Before copying the entries, remove the pictures; everything else stays exactly as it is.

═════ DATASET ═════

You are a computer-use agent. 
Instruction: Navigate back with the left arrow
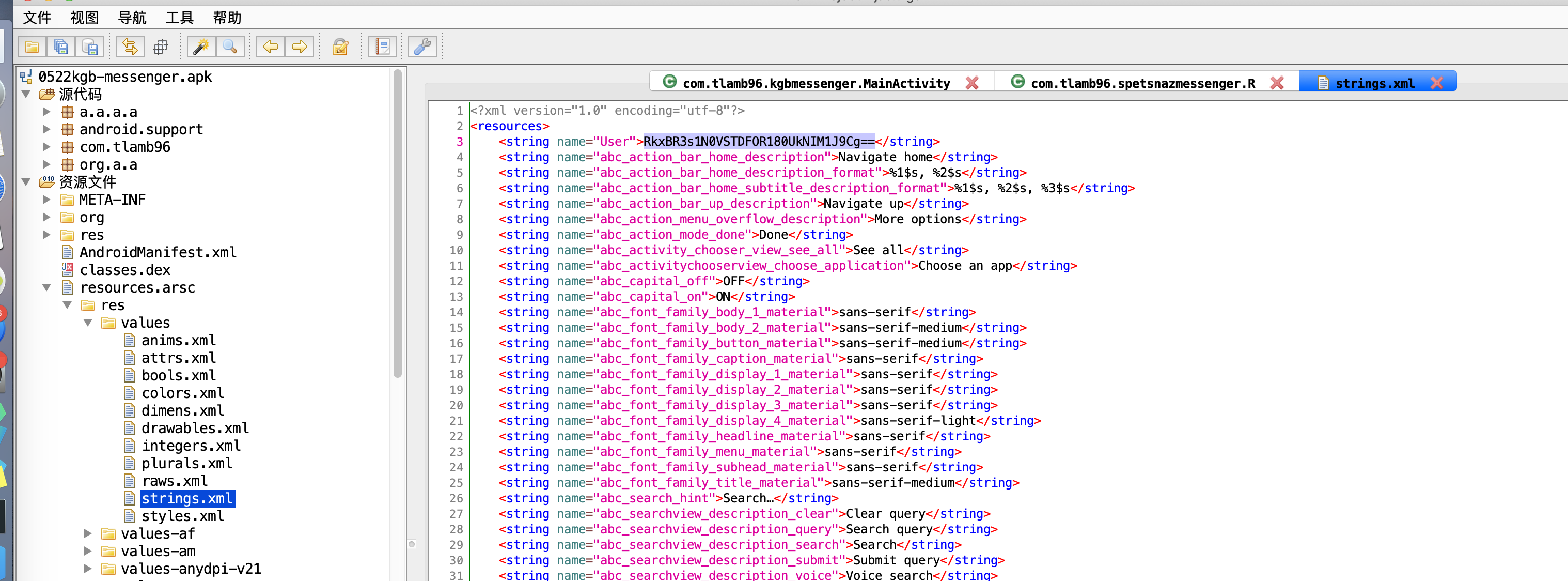(270, 47)
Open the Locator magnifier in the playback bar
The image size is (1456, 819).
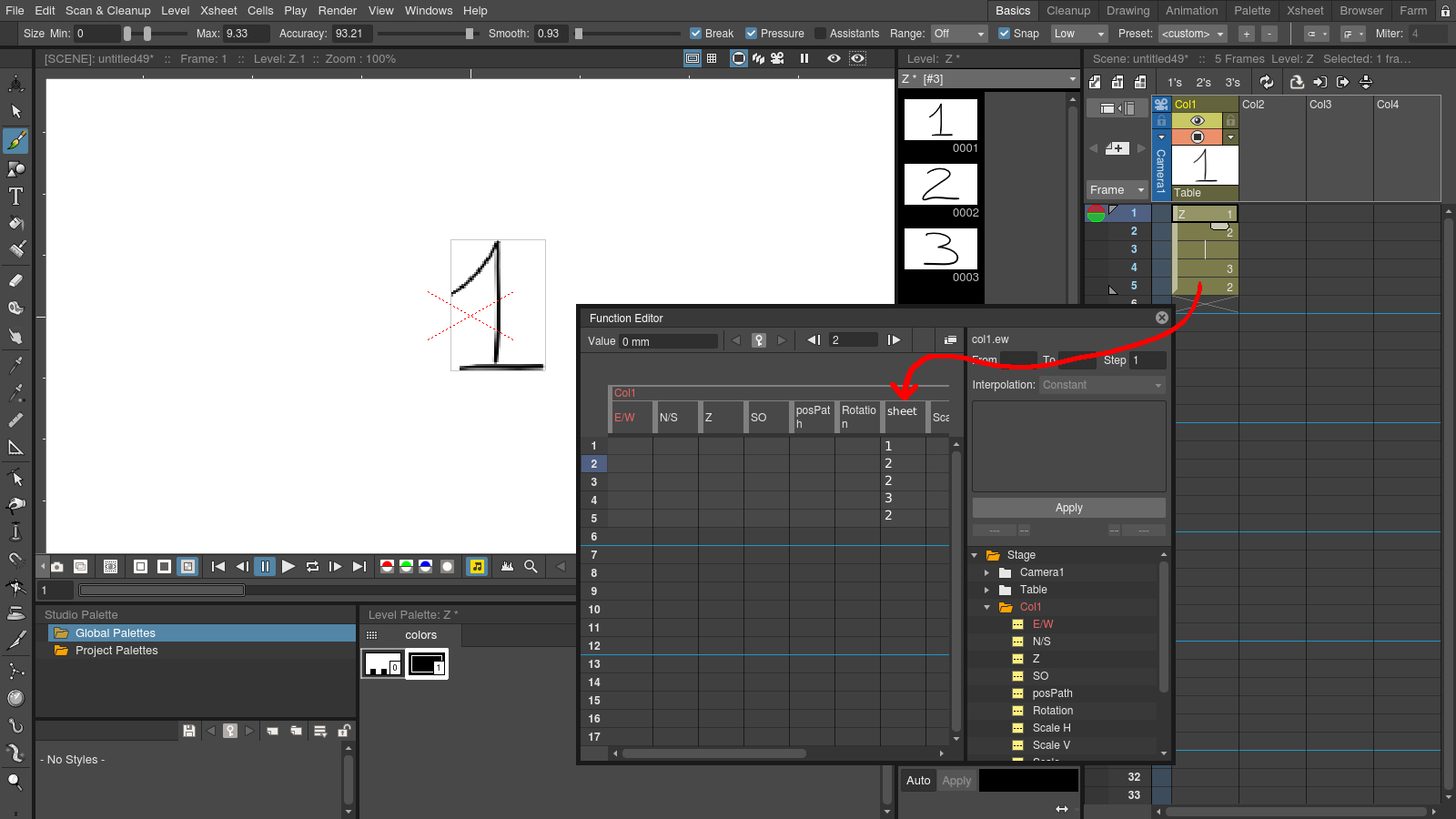click(x=531, y=566)
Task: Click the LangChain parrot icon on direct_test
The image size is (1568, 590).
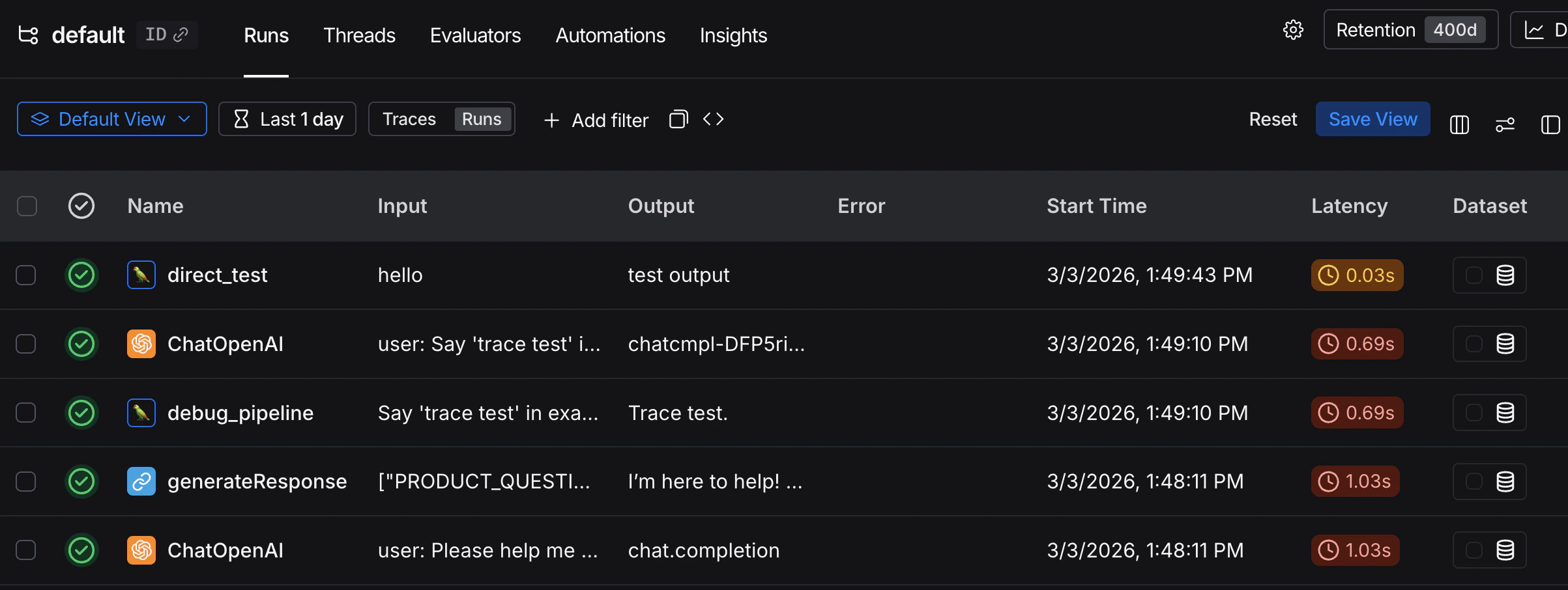Action: 140,275
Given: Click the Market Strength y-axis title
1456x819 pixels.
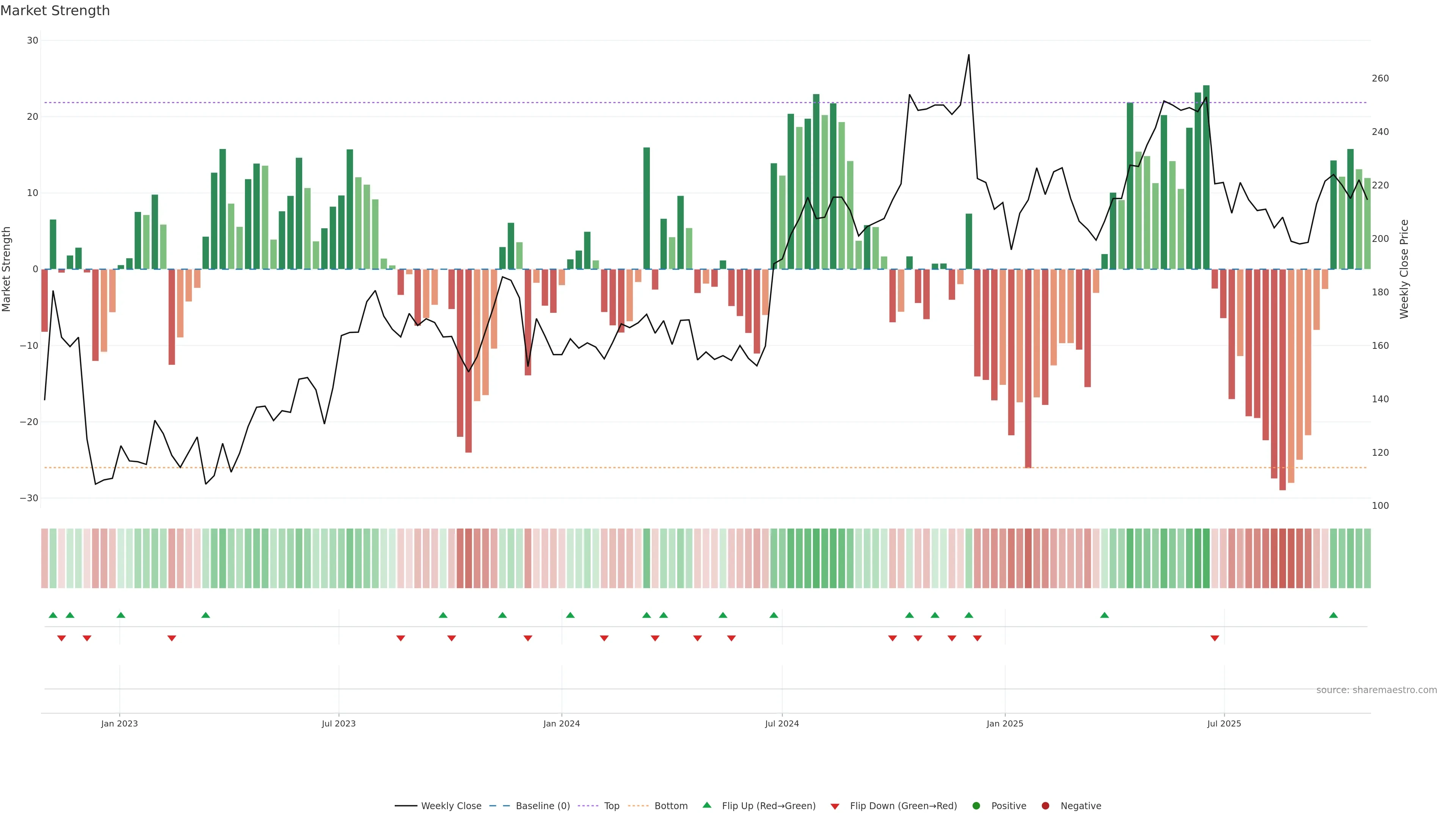Looking at the screenshot, I should (x=7, y=269).
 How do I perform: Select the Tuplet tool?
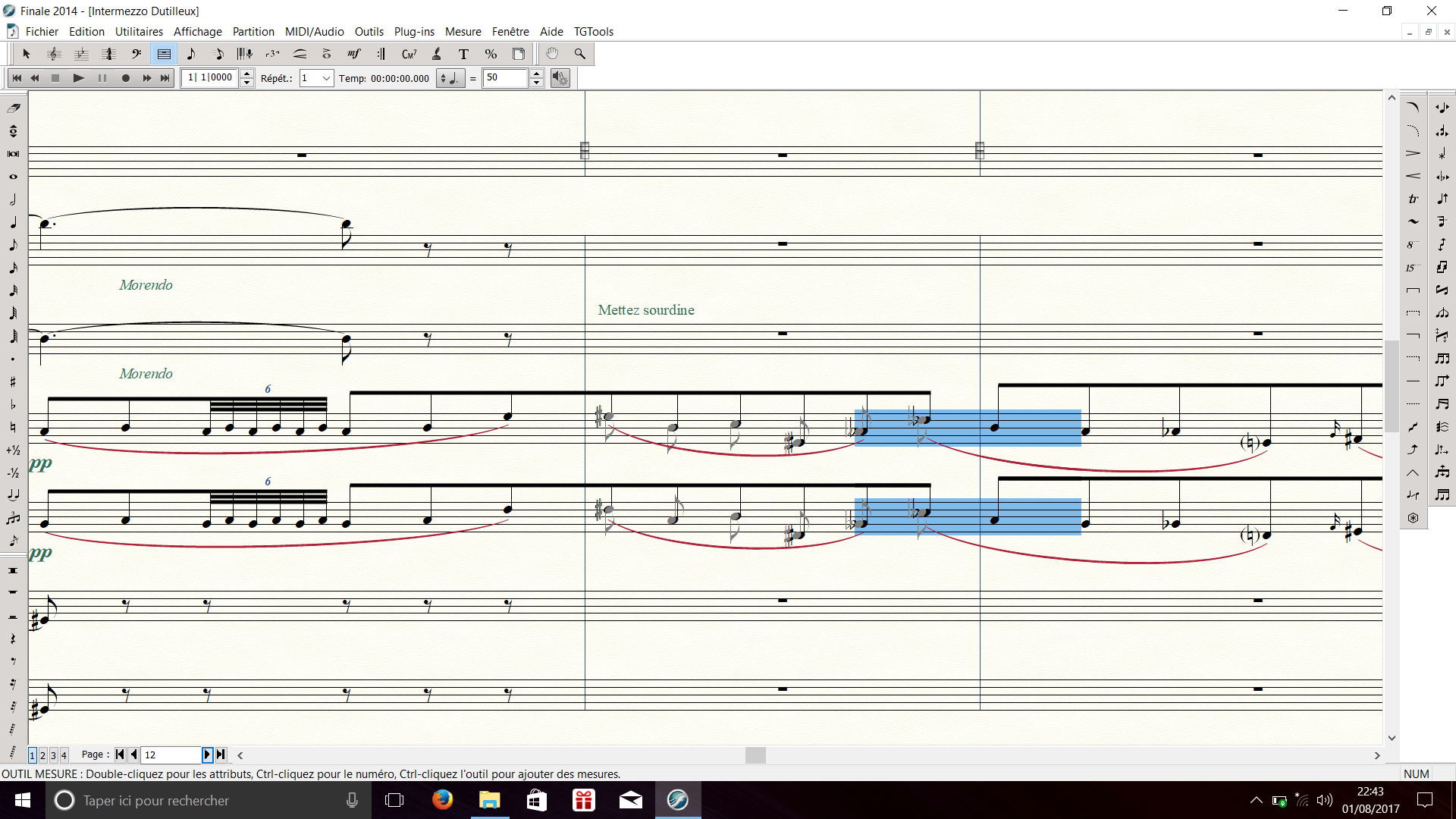272,54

═════

* [ANSWER]:
You are a computer-use agent. 
Instruction: Navigate back with the left arrow
(270, 47)
Open the Locator magnifier in the playback bar
The image size is (1456, 819).
click(x=531, y=566)
Task: Click the LangChain parrot icon on direct_test
The image size is (1568, 590).
Action: 140,275
Given: Click the Market Strength y-axis title
1456x819 pixels.
Looking at the screenshot, I should (x=7, y=269).
 How do I perform: Select the Tuplet tool?
272,54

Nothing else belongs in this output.